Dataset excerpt
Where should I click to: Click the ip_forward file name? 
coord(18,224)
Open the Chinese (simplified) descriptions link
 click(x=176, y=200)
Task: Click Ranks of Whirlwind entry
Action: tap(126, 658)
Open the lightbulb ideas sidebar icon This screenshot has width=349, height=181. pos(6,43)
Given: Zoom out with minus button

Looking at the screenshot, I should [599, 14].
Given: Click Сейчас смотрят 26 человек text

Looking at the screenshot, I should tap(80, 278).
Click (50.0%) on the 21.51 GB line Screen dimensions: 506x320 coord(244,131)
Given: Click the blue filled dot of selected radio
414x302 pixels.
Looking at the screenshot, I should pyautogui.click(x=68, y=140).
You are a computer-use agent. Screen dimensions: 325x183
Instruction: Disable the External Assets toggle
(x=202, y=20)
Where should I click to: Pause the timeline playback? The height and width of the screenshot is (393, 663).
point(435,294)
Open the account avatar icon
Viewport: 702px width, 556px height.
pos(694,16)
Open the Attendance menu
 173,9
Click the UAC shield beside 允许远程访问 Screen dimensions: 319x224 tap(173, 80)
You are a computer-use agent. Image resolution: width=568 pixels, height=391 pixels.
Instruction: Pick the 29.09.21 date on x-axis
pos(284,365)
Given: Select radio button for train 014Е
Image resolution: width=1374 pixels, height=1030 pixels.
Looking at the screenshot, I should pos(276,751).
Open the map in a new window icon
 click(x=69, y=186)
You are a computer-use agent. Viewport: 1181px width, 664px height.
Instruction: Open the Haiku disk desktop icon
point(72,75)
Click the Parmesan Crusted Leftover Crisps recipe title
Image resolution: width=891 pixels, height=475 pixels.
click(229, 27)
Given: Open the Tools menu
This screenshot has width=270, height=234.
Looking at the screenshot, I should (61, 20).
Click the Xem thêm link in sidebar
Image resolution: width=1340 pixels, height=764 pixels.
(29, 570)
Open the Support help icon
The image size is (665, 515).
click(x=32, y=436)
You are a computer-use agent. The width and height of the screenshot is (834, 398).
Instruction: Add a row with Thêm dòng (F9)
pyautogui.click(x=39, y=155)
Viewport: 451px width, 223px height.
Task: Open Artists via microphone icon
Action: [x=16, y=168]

The task: Write out every line of the dataset excerpt above, keeping each one identical to the original.

Result below:
Where should I click to: Click the ip_forward file name? 
coord(18,224)
Open the Chinese (simplified) descriptions link
 click(x=176, y=200)
Task: Click Ranks of Whirlwind entry
Action: tap(126, 658)
Open the lightbulb ideas sidebar icon This screenshot has width=349, height=181. pos(6,43)
Given: Zoom out with minus button

Looking at the screenshot, I should [599, 14].
Given: Click Сейчас смотрят 26 человек text

Looking at the screenshot, I should tap(80, 278).
Click (50.0%) on the 21.51 GB line Screen dimensions: 506x320 coord(244,131)
Given: Click the blue filled dot of selected radio
414x302 pixels.
Looking at the screenshot, I should pyautogui.click(x=68, y=140).
You are a computer-use agent. Screen dimensions: 325x183
Instruction: Disable the External Assets toggle
(x=202, y=20)
Where should I click to: Pause the timeline playback? The height and width of the screenshot is (393, 663).
point(435,294)
Open the account avatar icon
Viewport: 702px width, 556px height.
pos(694,16)
Open the Attendance menu
 173,9
Click the UAC shield beside 允许远程访问 Screen dimensions: 319x224 tap(173, 80)
You are a computer-use agent. Image resolution: width=568 pixels, height=391 pixels.
Instruction: Pick the 29.09.21 date on x-axis
pos(284,365)
Given: Select radio button for train 014Е
Image resolution: width=1374 pixels, height=1030 pixels.
Looking at the screenshot, I should pos(276,751).
Open the map in a new window icon
 click(x=69, y=186)
You are a computer-use agent. Viewport: 1181px width, 664px height.
Instruction: Open the Haiku disk desktop icon
point(72,75)
Click the Parmesan Crusted Leftover Crisps recipe title
Image resolution: width=891 pixels, height=475 pixels.
click(229, 27)
Given: Open the Tools menu
This screenshot has width=270, height=234.
Looking at the screenshot, I should (61, 20).
Click the Xem thêm link in sidebar
Image resolution: width=1340 pixels, height=764 pixels.
(29, 570)
Open the Support help icon
The image size is (665, 515).
click(x=32, y=436)
You are a computer-use agent. The width and height of the screenshot is (834, 398).
Instruction: Add a row with Thêm dòng (F9)
pyautogui.click(x=39, y=155)
Viewport: 451px width, 223px height.
Task: Open Artists via microphone icon
Action: [x=16, y=168]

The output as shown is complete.